Recent efforts have focused on addressing the problem of dimensionality by employing linear scaling methods that reduce the cost of $\mathit{L}[·]$ within Density Functional Theory (DFT) to $\mathcal{O}\left(N\right)$. However, this remains an open problem for the Hartree-Fock (HF) exchange, an ingredient in models that account for charge transfer in the dynamic and static response, including the Random Phase Approximation (RPA) at the pure HF level of theory. Likewise, scaling of the TD-SCF eigenproblem remains formidable due to associated costs of linear algebra, even when using powerful Krylov subspace methods. Underscoring this challenge, one of the most successful approaches to linear scaling TD-DFT avoids the matrix eigenproblem entirely through explicit time-evolution [13,14].

Linear scaling matrix methods exploit quantum locality, manifest in approximate exponential decay of matrix elements expressed in a well posed, local basis; with the dropping of small elements below a threshold, ${\tau }_{\mathrm{mtx}}$, this decay leads to sparse matrices and $\mathcal{O}\left(N\right)$ complexity at the forfeit of full precision [15,16,17]. Likewise, linear scaling methods for computing the HF exchange employ an advanced form of direct SCF, exploiting this decay in the rigorous screening of small exchange interactions bellow the two-electron integral threshold ${\tau }_{2\mathrm{e}}$ [18]. The consequence of these linear scaling approximations is an inexact linear algebra that challenges Krylov solvers due to nested error accumulation, a subject of recent formal interest [19,20]. Consistent with this view, TINC found that matrix perturbation (a truncation proxy) disrupts convergence of Krylov solvers with slow convergence, i.e., Lanczos and Arnoldi for the RPA, but has less impact on solvers with rapid convergence, i.e., generically for the TDA or Davidson for the RPA. Relative to semi-empirical Hamiltonians, the impact of incompleteness on subspace iteration may be amplified with first principles models and large basis sets (ill-conditioning).

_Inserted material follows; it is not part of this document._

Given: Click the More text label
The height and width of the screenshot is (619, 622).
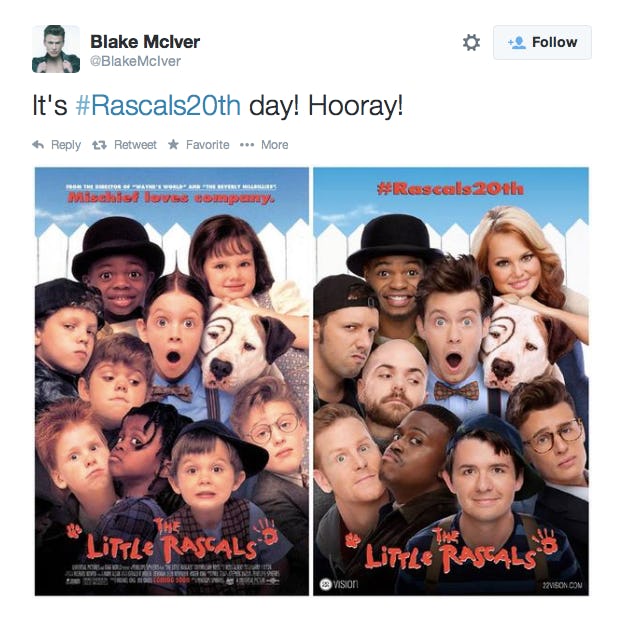Looking at the screenshot, I should tap(275, 145).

An alternative is Rayleigh Quotient Iteration (RQI), which poses the eigenproblem as non-linear optimization and is variational with respect to matrix perturbation. Narita and Shibuya [10] considered optimization of the quotient ${\omega }^2\left[\overrightarrow{p},\overrightarrow{q}\right]$ with second order methods, but these are beyond the capabilities of current linear scaling technologies and also, convergence may be slower by a power of ½. For semi-empirical Hamiltonians, TINC found that optimization of the Thouless functional $\omega \left[\overrightarrow{v}\right]=\overrightarrow{v}·\mathbb{L}·\overrightarrow{v}/\left|\overrightarrow{v}·\overrightarrow{v}\right|,$ corresponding to the solution of Equation (1), was significantly slower for the RPA relative to the TDA, and also compared to subspace solvers. For first principles models and non-trivial basis sets, this naive RQI can become pathologically slow as shown in Figure 1. On the other hand, the Tsiper formulation exposes the underlying pseudo-Hermitian structure of the TD-SCF equations. Here, this structure is exploited with QUasi-Independent Rayleigh Quotient Iteration (QUIRQI), involving dual channel optimization of the Tsiper quotients coupled only weakly through line search. Although this work was first placed in the arXiv some time ago [21], it is offered here after review and revision, with changes primarily in the concluding remarks.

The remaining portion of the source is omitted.